FIG. 1 is a block diagram showing a configuration of an audio signal band expanding apparatus according to Embodiment 1 of the present invention. An audio signal band expanding apparatus 100a according to this embodiment is a digital signal processing circuit intervening between an input terminal T1 and an output terminal T2. The audio signal band expanding apparatus 100a includes an oversampling type low pass filter 1, a level adjuster 15, an adder 2, a harmonic generating circuit 3, a digital band-pass filter 4, and a variable amplifier 5. The digital band-pass filter 4 includes a digital high pass filter 6 and a 1/f characteristic filter 7 which are serially cascaded.

The audio signal band expanding apparatus 100a having the above-described configuration will be explained.

In FIG. 1, a digital audio signal is fed to the oversampling type low pass filter 1 via the input terminal T1. The digital audio signal is, for example, a signal reproduced from a compact disc (CD), which has a sampling frequency fs of 44.1 kHz and word-length of 16 bits.

As shown in FIG. 2, the oversampling type low pass filter 1 includes an oversampling circuit 31 and a digital low pass filter 32. The oversampling type low pass filter 1 is a digital filter circuit which multiplies a sampling frequency fs of the digital audio signal inputted via the input terminal T1 by p, and attenuates a signal of an unnecessary frequency band ranging from fs/2 to p*fs/2 by 60 dB or more. Note that “p” is a positive integer of 2 or more and is usually number of power of two. The oversampling circuit 31 performs the oversampling processing by interpolating an input digital audio signal.

For example, as shown in FIG. 3, when p is two, the oversampling circuit 31 performs the oversampling with respect to data D1 of the input digital audio signal having the sampling frequency of fs by interpolating with insertion of zero data D2 between adjacent data D1 on a time axis at a sampling cycle Ts. Thus, the oversampling circuit 31 converts the digital audio signal having the sampling frequency of fs (sampling cycle Ts) into the digital audio signal having the sampling frequency of 2fs (sampling cycle Ts/2), and thereafter outputs it to the digital low pass filter 32.

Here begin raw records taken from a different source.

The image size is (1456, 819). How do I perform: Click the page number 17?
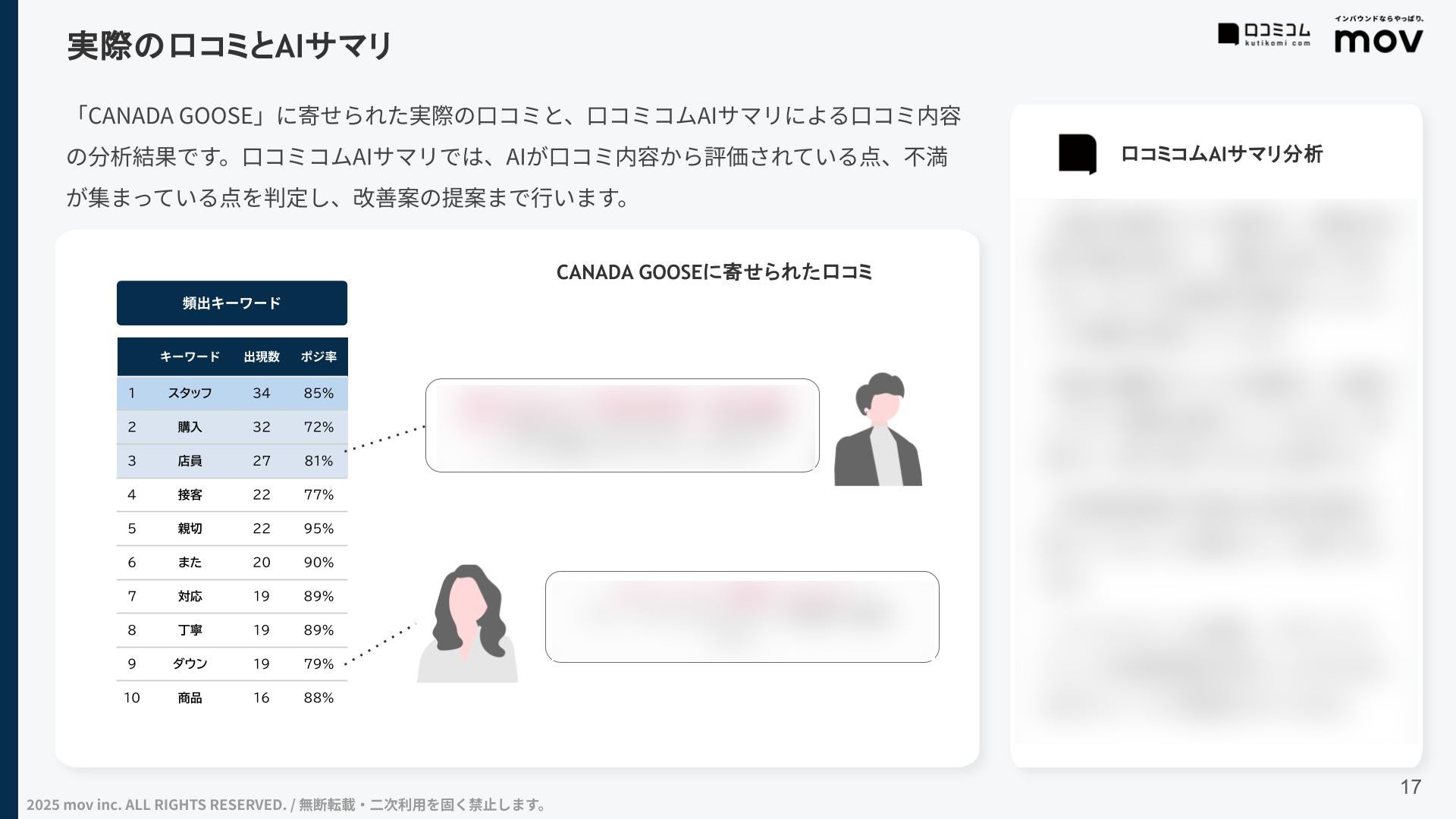coord(1410,787)
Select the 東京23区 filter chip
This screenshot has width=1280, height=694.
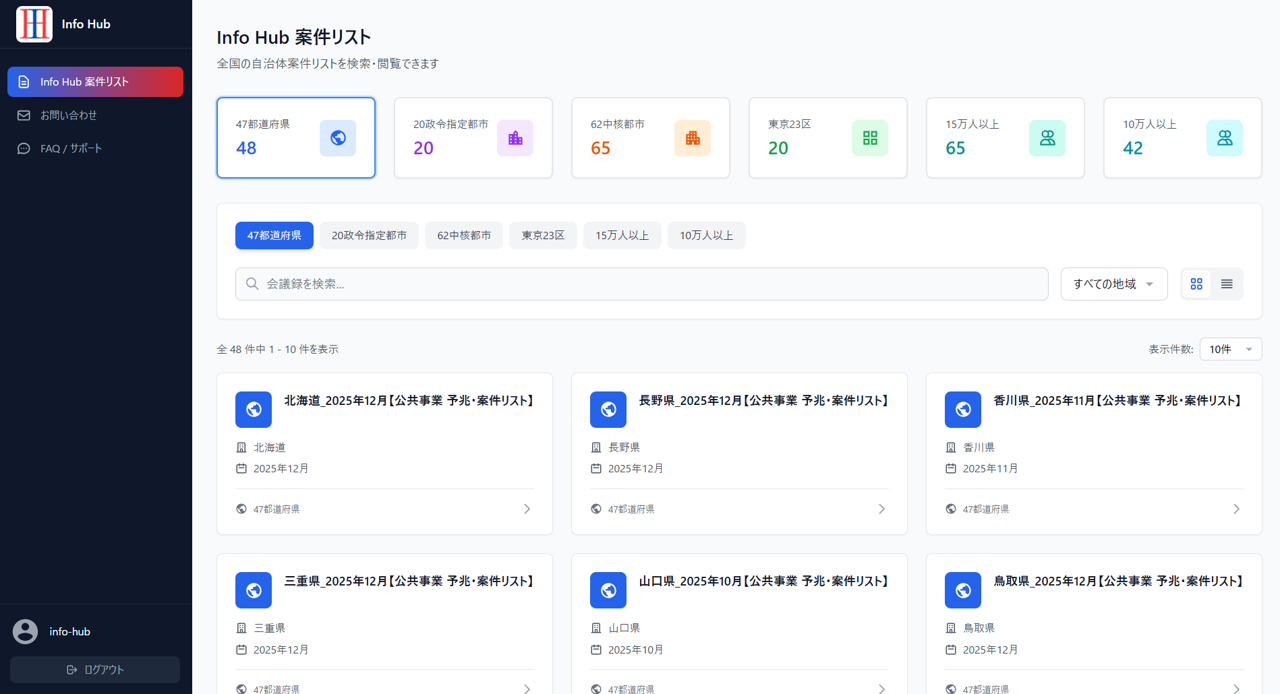pyautogui.click(x=543, y=235)
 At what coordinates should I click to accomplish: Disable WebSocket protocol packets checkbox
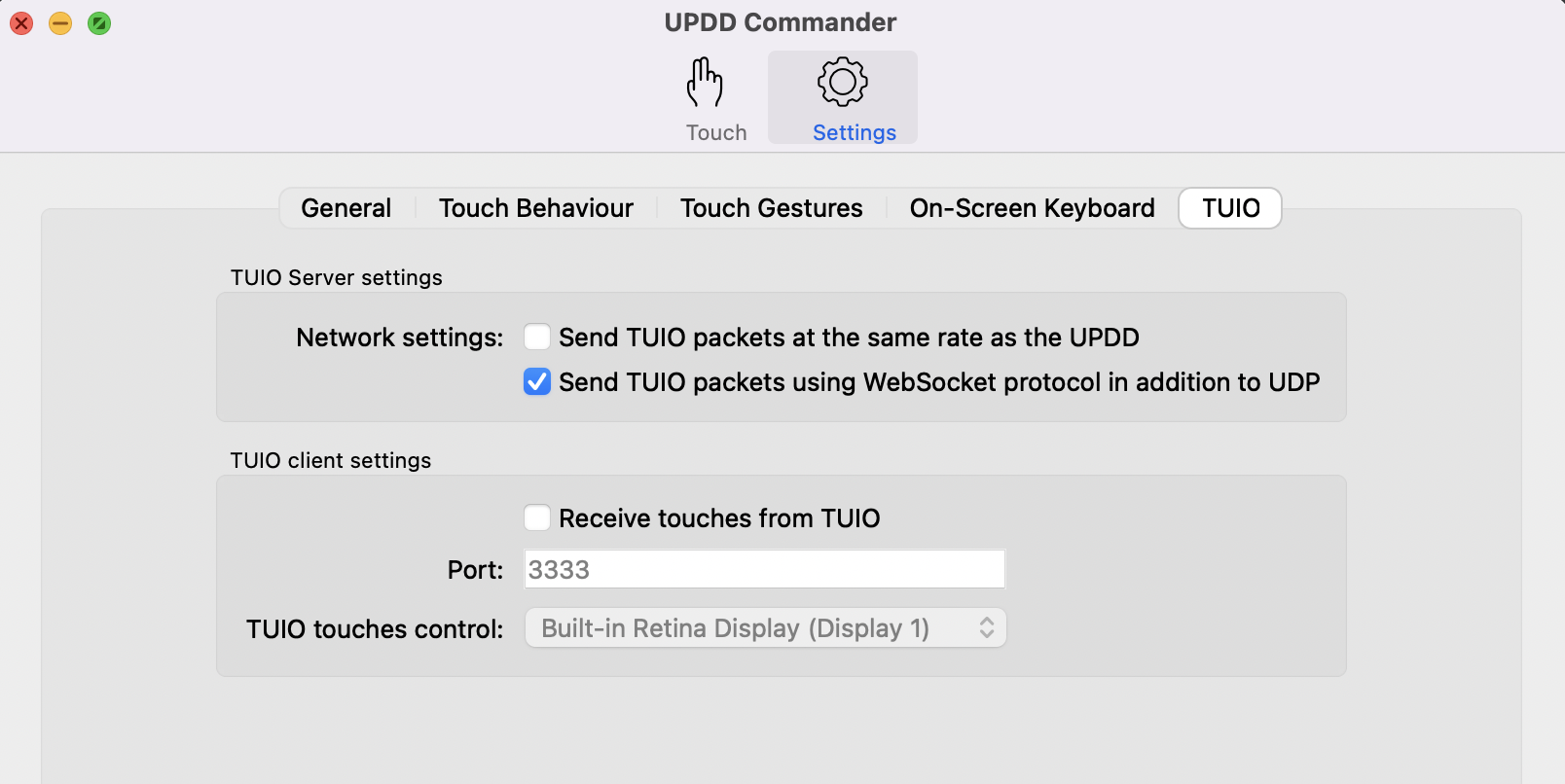click(537, 382)
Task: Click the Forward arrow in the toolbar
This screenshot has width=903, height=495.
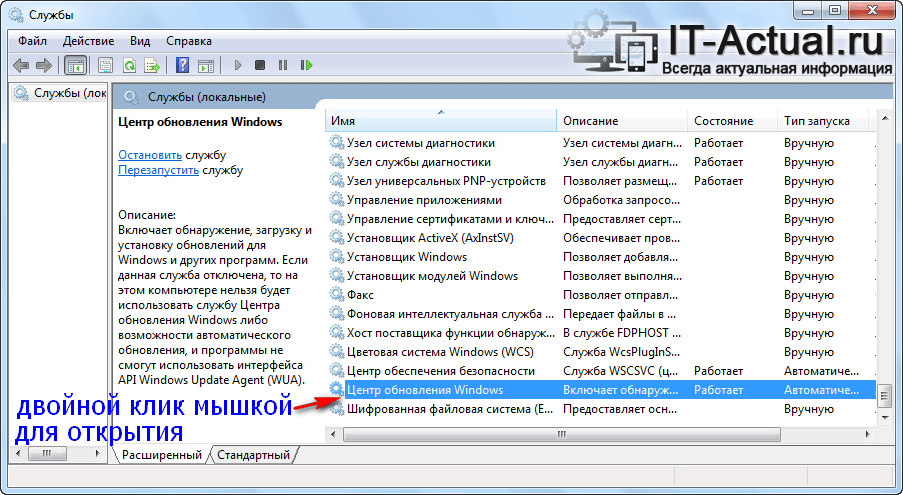Action: pyautogui.click(x=43, y=65)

The digital low pass filter 32 has (a) a passing band of frequency of 0 to 0.45fs, (b) a rejection band of frequency of 0.45fs to fs, and (c) an attenuation quantity of 60 dB or more with a frequency of fs or more. The filter 32 allows predetermined low frequency components of the input digital audio signal to pass through itself. The digital low pass filter 32 limits the band so as to remove a return noise generated by the aforementioned oversampling processing. The filter 32 allows only a substantially effective band (frequency of 0 to 0.45fs) of the input digital audio signal to pass through itself, and outputs the signal of the passing band to the adder 2 and the harmonic generating circuit 3.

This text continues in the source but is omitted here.